The Risks of the Wrong Climate Policy for Developing Countries: Scenarios for South Africa

Wally’s Cave, Cape Town, South Africa. Photo by Vince Kruger via Unsplash.

In 2021, three imbalances laden with consequences have become apparent: COVID-19 vaccines have remained concentrated in advanced economies, the recovery has exacerbated many inequalities and the climate crisis has not been met with a global plan, leaving most developing countries on the frontline of a battle they cannot win.

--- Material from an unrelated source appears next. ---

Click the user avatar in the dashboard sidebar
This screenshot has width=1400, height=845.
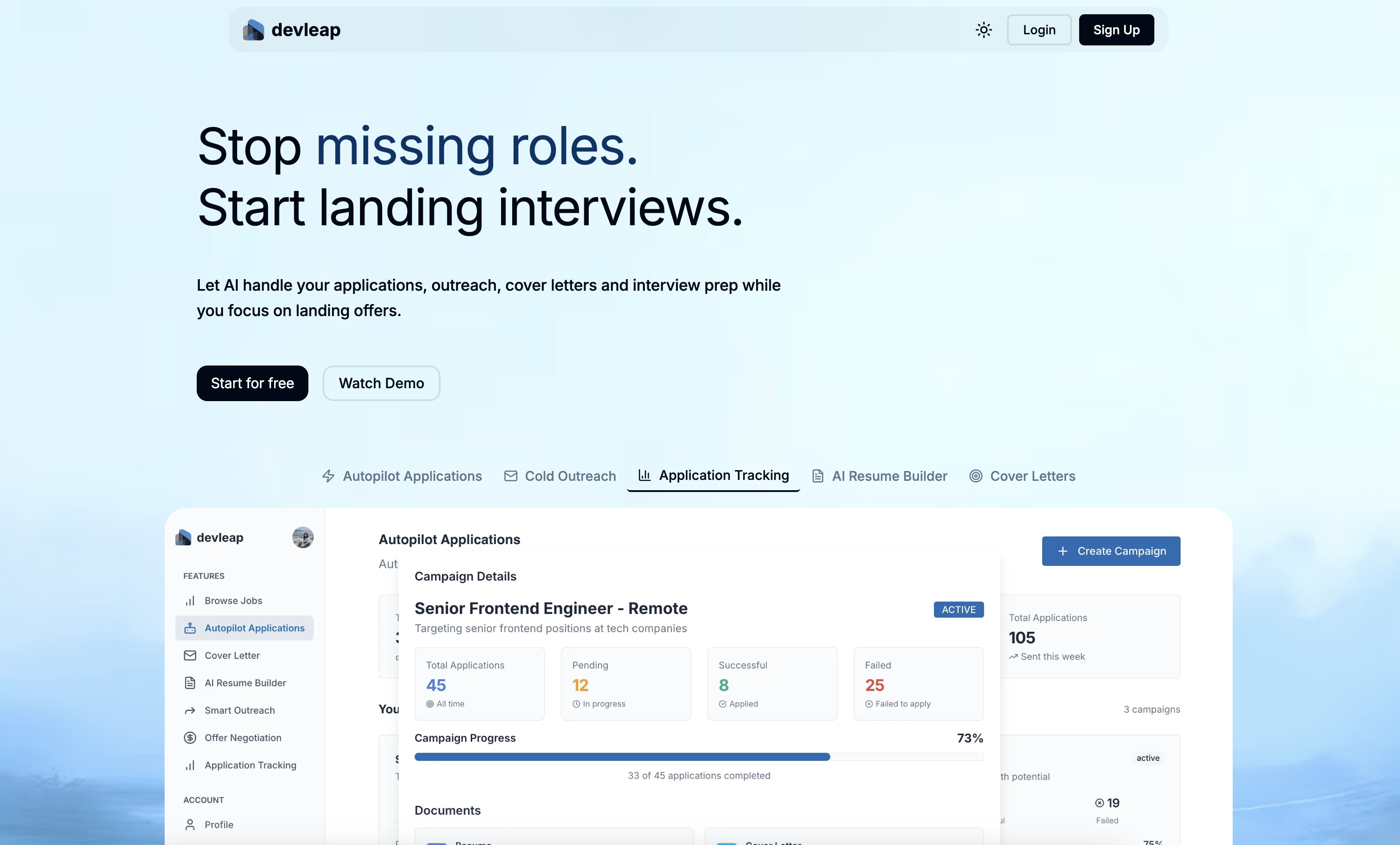pos(303,537)
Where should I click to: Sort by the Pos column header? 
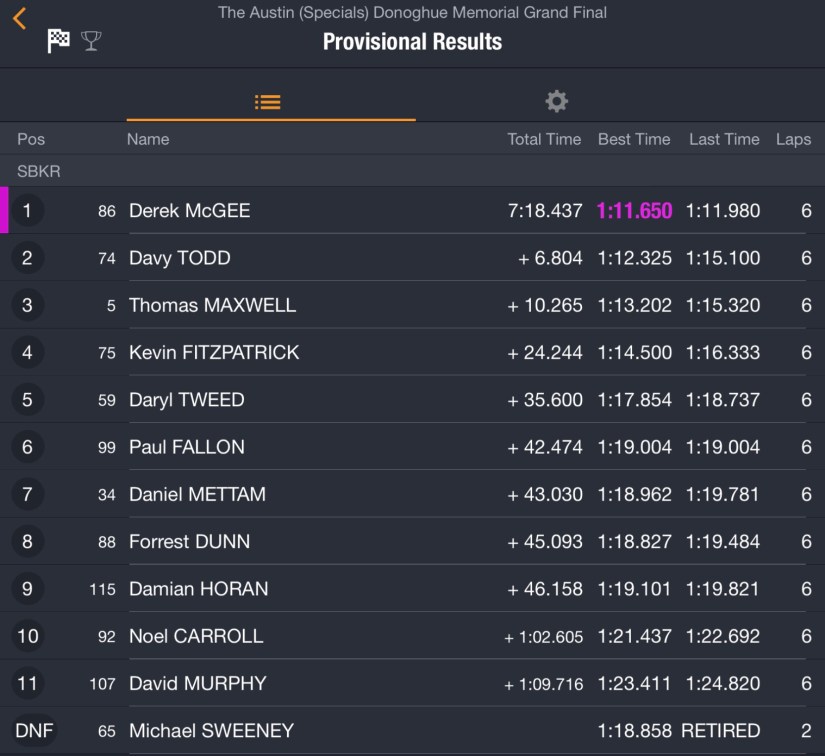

South Africa epitomizes this triple crisis. Vaccination progresses at a slow pace although the country is home to production facilities that make vaccines for developed countries. Endemic inequalities have been exacerbated by employment loss during lockdowns, which the recovery struggles to resolve. Finally, the 2021 United Nations Conference on Climate Change (COP26) failed to deliver concrete commitments from developed countries, putting South Africa’s coal dependent economy at risk of becoming a global pariah. Meanwhile, temperatures in South Africa have risen twice as fast as the world average, well above 2°C per century, causing concerns about extreme weather events becoming more frequent than elsewhere.

While no country can stop global warming alone, developed countries are not completely powerless: they can make the investments necessary to adapt to rising temperatures. Developing countries lack the technology, access to sufficient hard currency and the policy independence required to adapt. In South Africa, these challenges hinder not only adaptation but also the country’s ability to go through the energy transition necessary to avoid backlash from developed countries.

A new journal article in Ecological Economics by Özlem Ömer and Jeronim Capaldo uses a demand-driven growth model to explore climate change scenarios faced by the South African economy with a focus on key macroeconomic variables including employment, productivity, income distribution, trade and fiscal balances. The simulations are built upon different “global” baseline scenarios to capture the impacts of different climate change scenarios on the South African economy. The first global baseline represents the “global business-as-usual” (BAU) case in which there is no mitigation effort at the global level. In the second global baseline, global temperature remains around 1.8°C above the pre-industrial level. Finally, in the third global baseline, more ambitious global mitigation efforts result in global temperature remaining between 1.2 and 1.5 °C pre-industrial level.

Ultimately, the authors chart a possible path for developing countries to survive the climate crisis, based on policies that create the necessary fiscal space. However, this path will require global coordination toward a common goal. Who should contribute, how much and how remain as the major stumbling blocks, but the results clearly indicate the payoff can be persuasive for all.

This journal article was previously published as a working paper in March 2022.